There have been four reported cases of malaria in Florida and one case in Texas, the US Centres for Disease Control and Prevention (CDC) said in the health alert.

Malaria is a serious and potentially life-threatening disease that is transmitted by some types of mosquitoes.

There were an estimated 247 million cases globally in 2021 with 95 per cent occurring in Africa, according to the World Health Organization (WHO).

Mild symptoms of malaria can include fever, chills and headache while more severe symptoms can include seizures, fatigue, and difficulty breathing.

“Mosquito surveillance and control measures have been implemented in the affected area,” the CDC said in a statement.

Before the COVID-19 pandemic, there were around 2,000 cases of malaria reported in the US each year, most of which were travel related.

Risk of mosquito-borne illness to increase with climate change

Scientists have warned that warming temperatures due to climate change could create conditions that favour the spread of mosquitoes.

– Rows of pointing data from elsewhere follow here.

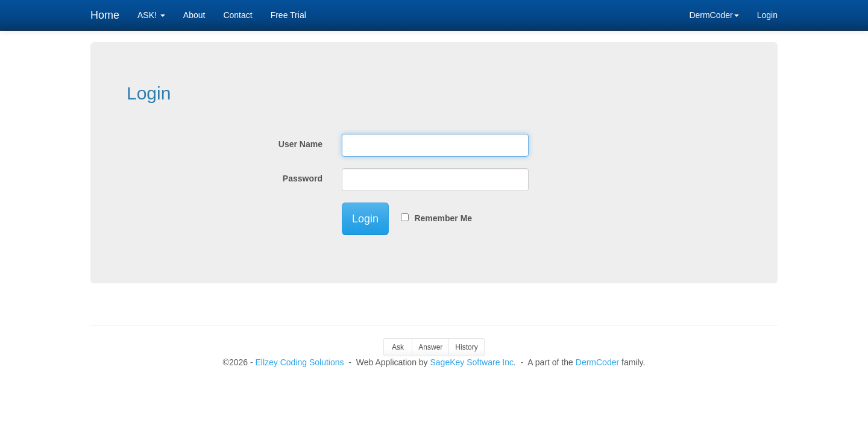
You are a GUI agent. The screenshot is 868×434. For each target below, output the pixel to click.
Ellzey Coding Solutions (299, 362)
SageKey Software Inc (472, 362)
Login (767, 15)
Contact (237, 15)
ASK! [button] (151, 15)
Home (105, 15)
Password (303, 178)
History (466, 347)
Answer (430, 347)
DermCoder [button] (714, 15)
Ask (398, 347)
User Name (300, 144)
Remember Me (441, 218)
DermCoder (597, 362)
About (194, 15)
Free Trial (288, 15)
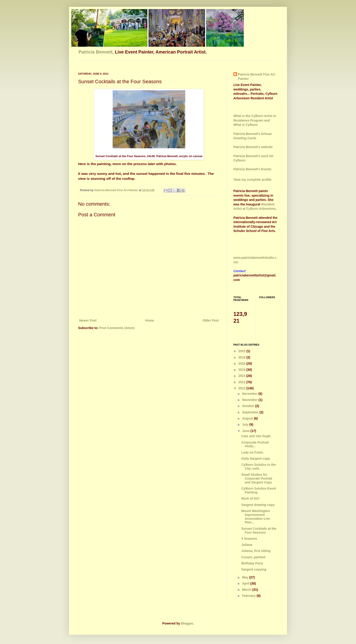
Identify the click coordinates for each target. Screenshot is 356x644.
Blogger (187, 623)
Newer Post (88, 320)
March (247, 590)
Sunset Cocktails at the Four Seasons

The European Centres for Disease Prevention and Control (ECDC) said last week that the Asian tiger mosquito, a vector of dengue and chikungunya viruses, has established itself further north and west in Europe.

“If this continues, we can expect to see more cases and possibly deaths from diseases such as dengue, chikungunya and West Nile fever,” said ECDC director Andrea Ammon in a statement.

“Efforts need to focus on ways to control mosquito populations, enhancing surveillance and enforcing personal protective measures”.

More than 1,000 cases of West Nile virus and more than 71 cases of dengue were locally acquired in the EU and European Economic Area in 2022, according to the ECDC.

A study led by the London School of Hygiene & Tropical Medicine and published in The Lancet in 2021 estimated that if emissions are kept at current levels, an estimated 8.4 billion people could be at risk of malaria and dengue by the year 2100.

The research predicted that there would be a “northward shift” of malaria in North America, central, northern Europe and northern Asia as well as a similar shift of dengue in Europe and the northern US.

Of the 4,856 malaria cases reported in the European Union and Economic Area in 2021, 99.7 per cent were travel related with thirteen confirmed cases reported as acquired in the EU, according to the ECDC.